How Much Money Should I Take Out of My Business? Small Business Accountants Explain
Author: Russell SmithApril 18, 2012
Ever caught yourself wondering about how much money you should take from your business, but not really sure how to answer? Our Leeds accountants offer up tips on how to do it properly.
Being a contracted employee is easy.
You do your work, then at the end of the month, a lovely (or not-so-lovely) payslip is handed to you. There is your money. All the other bits — the pension, the tax, the expenses — have been dealt with by your employer. You’ve just got a cheque to cash. Or cash to pocket. You didn’t have to worry about anything but where your wage was going.
However, when you take the step from having a boss to being your own boss, things suddenly get a lot more complicated. Now, you are the employer, which means you become responsible for making those financial decisions.
You must decide:
- How much to take from your business
- How much to leave in the company
- How much you pay suppliers and debtors
- How much to set aside for tax
- How much to pay into a pension scheme
You’re also required to monitor your business’ cash flow, making sure you’ve balanced the books correctly. Thanks to these newfound responsibilities, our Leeds accountants often find they are being asked the question: how much money should I take from my business?
Sadly, it’s not an easy question to answer. It varies from business to business, industry to industry, person to person.
If you’re really concerned about your financial situation, it’s not a good idea to wait around and hope for the best. Fill out the form to the right of this blog to arrange a free, no-obligation financial consultation with our Leeds Accountants today!
If you think you just need a push in the right direction, though, keep reading. Below, you’ll find our Leeds accountants’ top tips for working out how much money you should take out of your business.
Small Business Accountants Tips for Taking Money Out of Your Business
Accounting can be intimidating. Working on your own finances can seem like an insurmountable task. Thus, when it comes to working out what cash you should be taking out of your business and what you should be leaving in, the whole process can seem more than a little daunting.
But it needn’t be that way. As with most things in life, the key to success is to break the process down into easily manageable, bite-sized tasks.
Here are the key points you need to know:
It Doesn’t Have to Be An Exact Science
Most people think that dealing with numbers is about pinpoint accuracy, but you can’t expect to be able to manage such tightly knit finances on your own. It takes years of education to become a qualified accountant capable of professionally managing a business’ money, so don’t expect to be able to do it perfectly yourself. Note that you don’t have to make numbers fit exactly. You can take out a sum, set a goal of another and still have some left over.
Also be aware that if you find you’ve taken too much, you can just put it back into the business. However, this can be troublesome from a tax perspective, so try to get your figures straight prior to filing your tax returns.

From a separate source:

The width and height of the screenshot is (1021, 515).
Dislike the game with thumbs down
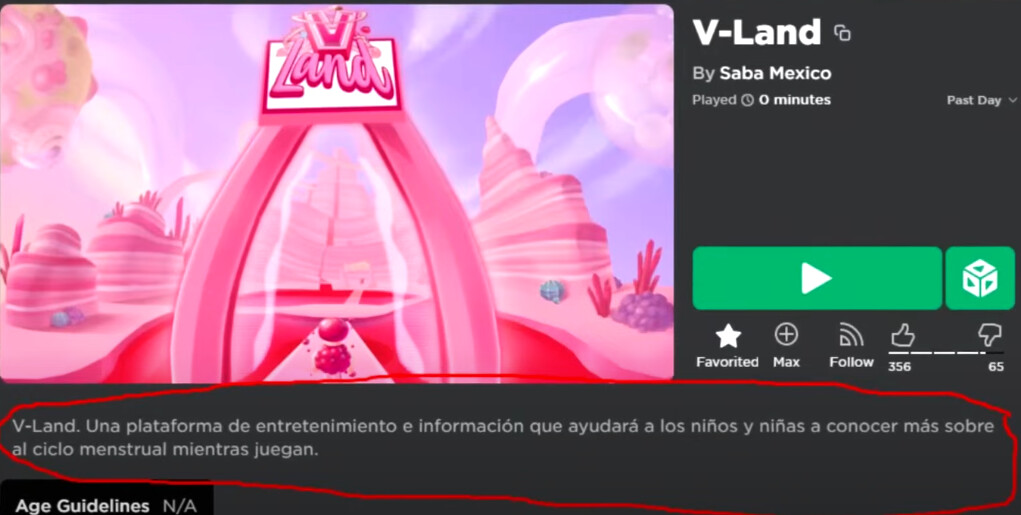tap(990, 337)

Work Out Your Required Income
How much money do you need to live? How much money do you need to maintain your current lifestyle? Before thinking about anything else, understand how much money you need to be taking out of your company. If you need all of it to stay alive, then take it all. If you don’t and you have surplus, then you can look at your options.
Know Your Tax Obligations
You will have to pay tax on your earnings; both corporation and income tax. Maybe VAT as well. Be aware of what tax you will owe so you can work out your net profitability. From that, you can work out how much you’ve actually got that belongs to either you or the business.

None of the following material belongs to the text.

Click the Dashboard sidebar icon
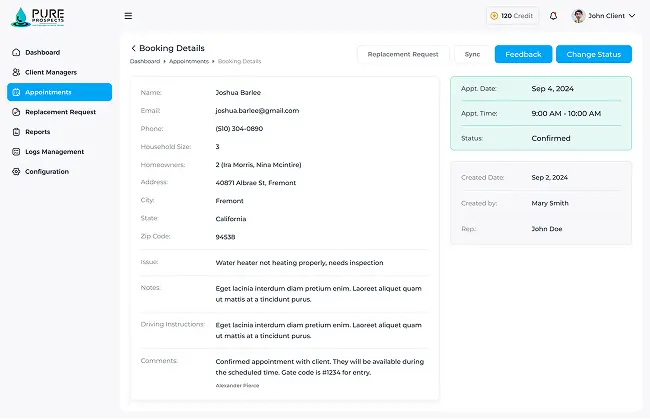The height and width of the screenshot is (419, 650). pos(16,52)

Be Aware of Your Business Targets
Before you decide to take money out of your business, establish what your minimum balance for the company accounts should be. How much money do you want in your business for things like expansion, investments, additional supplies, etc?
It’s also worth noting that, if you’re planning on acquiring loans to grow your company, a bank manager will be looking at your net assets on your balance sheet before they go anywhere else. The more you’ve taken out of it, the less likely you are to get the loan you need. If you’re planning on getting more investment soon, be conservative with your cash flow.
Don’t Be a Saver
Saving for a rainy day is a good idea in your personal life. In business, it isn’t. Don’t just leave money sitting around, because you may want to use it later. There are so many ways to invest your money that letting it sit in a company account is just plain wasteful.
Take Advantage of Tax Allowances and Differing Rates
When taking cash out of your business, make sure you take advantage of different tax rates and allowances.
Currently, the personal tax allowance is £11,500 for income, whereas for dividends it is £5000. This means that you can take nearly £17,000 out of your business for personal use without it costing you anything in tax. If you are able to take advantage of a partner’s allowances as well, you can stretch this to untaxed income up to £33,000.
After that, different rates apply dependant on how much you want to earn. Because of this, it may make more sense to take your earnings in dividends, or it may be more financially viable to take more as income. It depends on exactly how much you earn in total.